Emotional Health of Patients
Dimsdale writes that the findings of the studies reinforce the need for doctors to assess the emotional health of patients in addition to asking them about physical symptoms. This is important, he says, because nearly three in 10 people will suffer anxiety symptoms at some point in their lives.
Dimsdale notes that the studies did not address the question of treatment strategies or whether finding ways to alleviate anxiety, through medications, psychotherapy, stress reduction or lifestyle changes, would do any good.
"Is our fate sealed as soon as we have an early-life anxiety disorder?" he asks rhetorically. The answer, he tells WebMD, is no, and says clinicians should assume that treatment of anxiety disorders might have long-term benefits.
"Physicians are frequently timid about assessing emotional symptoms," he writes in the editorial. "It is odd that we thread catheters, ablate lesions and give rectal exams but are uncomfortable asking our patients about their lives."

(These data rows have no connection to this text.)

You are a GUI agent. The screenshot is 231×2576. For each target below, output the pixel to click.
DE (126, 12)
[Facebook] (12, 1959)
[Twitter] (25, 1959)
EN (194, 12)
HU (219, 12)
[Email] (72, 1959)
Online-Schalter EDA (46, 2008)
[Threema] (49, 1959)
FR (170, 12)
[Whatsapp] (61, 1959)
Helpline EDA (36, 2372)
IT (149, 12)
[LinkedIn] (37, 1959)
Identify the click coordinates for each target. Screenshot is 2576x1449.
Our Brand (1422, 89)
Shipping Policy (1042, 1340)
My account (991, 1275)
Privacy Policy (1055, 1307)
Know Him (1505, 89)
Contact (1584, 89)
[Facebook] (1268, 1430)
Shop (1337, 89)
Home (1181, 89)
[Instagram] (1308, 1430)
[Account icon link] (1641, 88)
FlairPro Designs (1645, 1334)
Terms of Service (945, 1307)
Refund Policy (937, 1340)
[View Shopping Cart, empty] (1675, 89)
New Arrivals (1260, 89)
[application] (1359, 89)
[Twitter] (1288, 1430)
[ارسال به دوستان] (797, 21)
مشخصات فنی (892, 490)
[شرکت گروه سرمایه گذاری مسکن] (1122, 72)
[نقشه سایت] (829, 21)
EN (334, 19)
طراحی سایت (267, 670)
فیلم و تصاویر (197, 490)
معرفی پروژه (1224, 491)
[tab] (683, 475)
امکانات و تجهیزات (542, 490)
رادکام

Asking patients questions about their emotional problems might be relevant for diagnosis and prevention of cardiovascular disease, Dimsdale says.
Dimsdale tells WebMD that the studies "point to risks, not certainties," and that just because people may have anxiety disorders "this does not at all mean that your fate is sealed."
He says people can deal with anxiety in different ways.
"For many people, frequent aerobic exercise is a major boon, not just for anxiety but also because of its beneficial effects on coronary circulation," he tells WebMD. And even smokers with anxiety disorders can improve their odds of avoiding heart disease by kicking the habit, he says.
"That emotional factors affect the heart is obvious. How they do so and how to mitigate these effects remains to be discovered," writes Dimsdale. He encourages cardiologists and others to use tools such as one called Prime-MD, which include easy-to-ask questions about anxiety.